◆ **Directions for this task**: Each entry should be returned exactly as written, with no pictures carried over.
____
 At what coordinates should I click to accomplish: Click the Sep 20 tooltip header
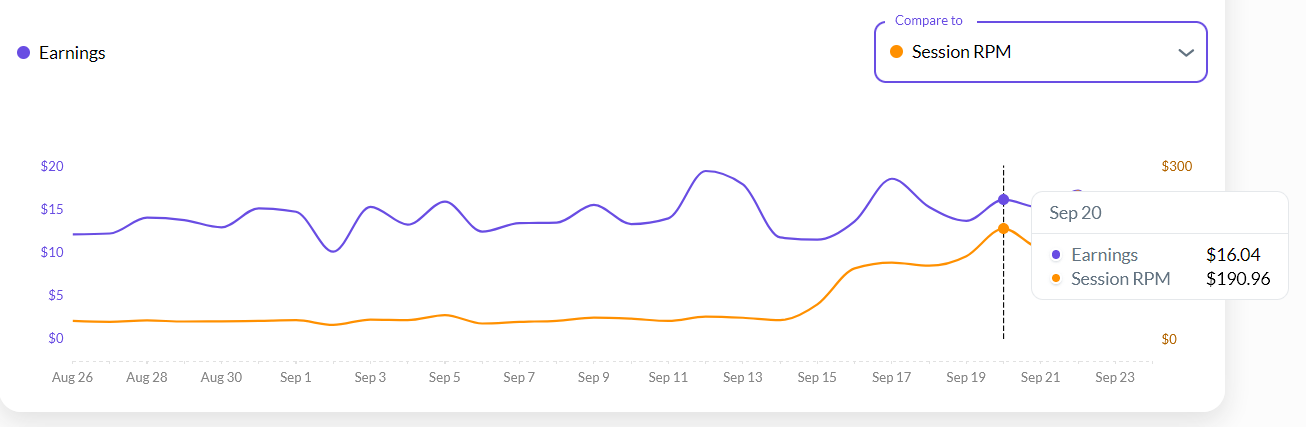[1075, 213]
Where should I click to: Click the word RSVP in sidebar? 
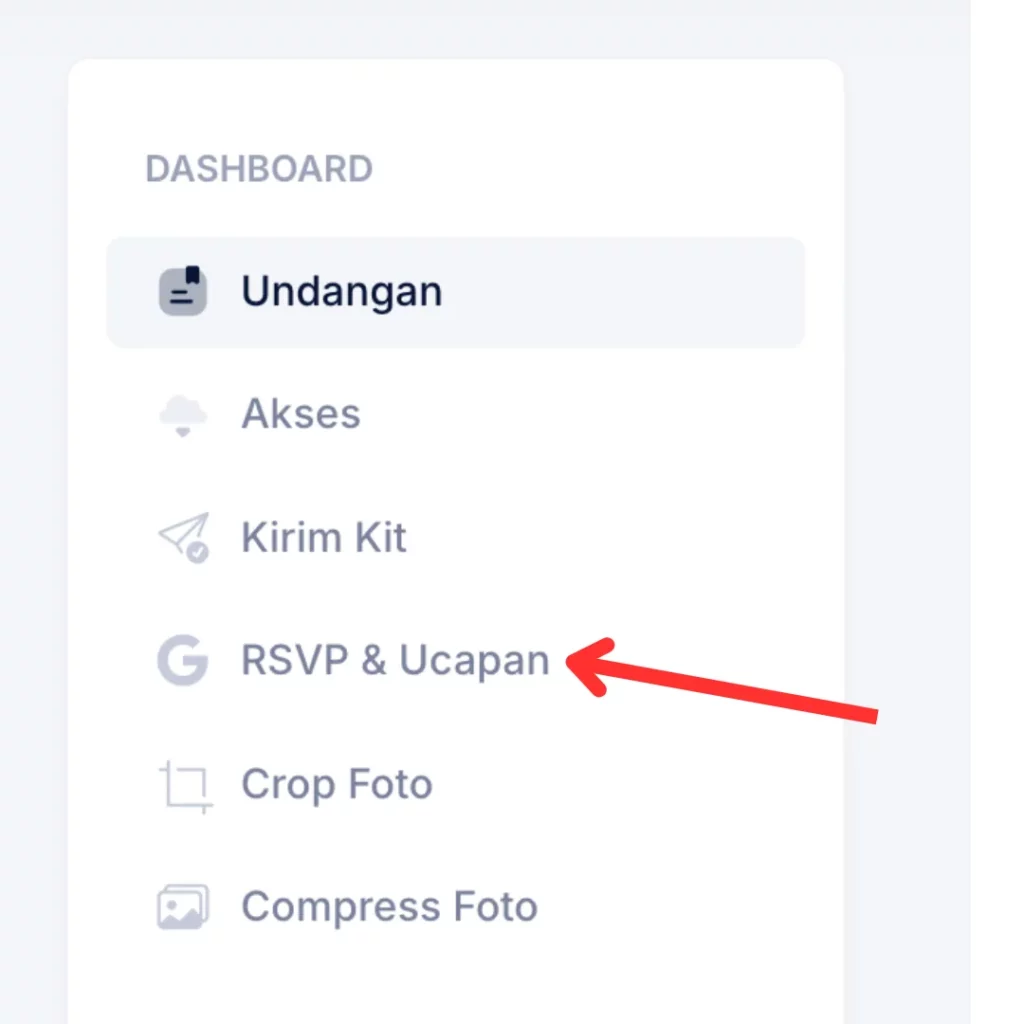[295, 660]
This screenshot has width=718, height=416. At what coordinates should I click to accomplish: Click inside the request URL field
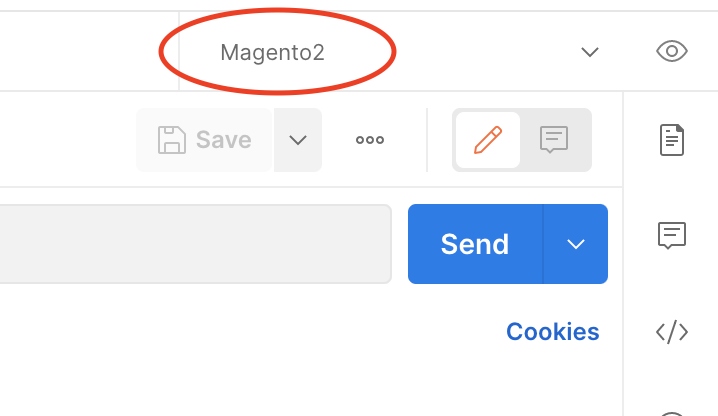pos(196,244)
____
◆ **Response area**:
 At what coordinates should I click to accomplish: Click the Sep 20 tooltip header
[1075, 213]
Where should I click to: Click the word RSVP in sidebar? 
[295, 660]
This screenshot has width=718, height=416. At what coordinates should I click to accomplish: Click inside the request URL field
pos(196,244)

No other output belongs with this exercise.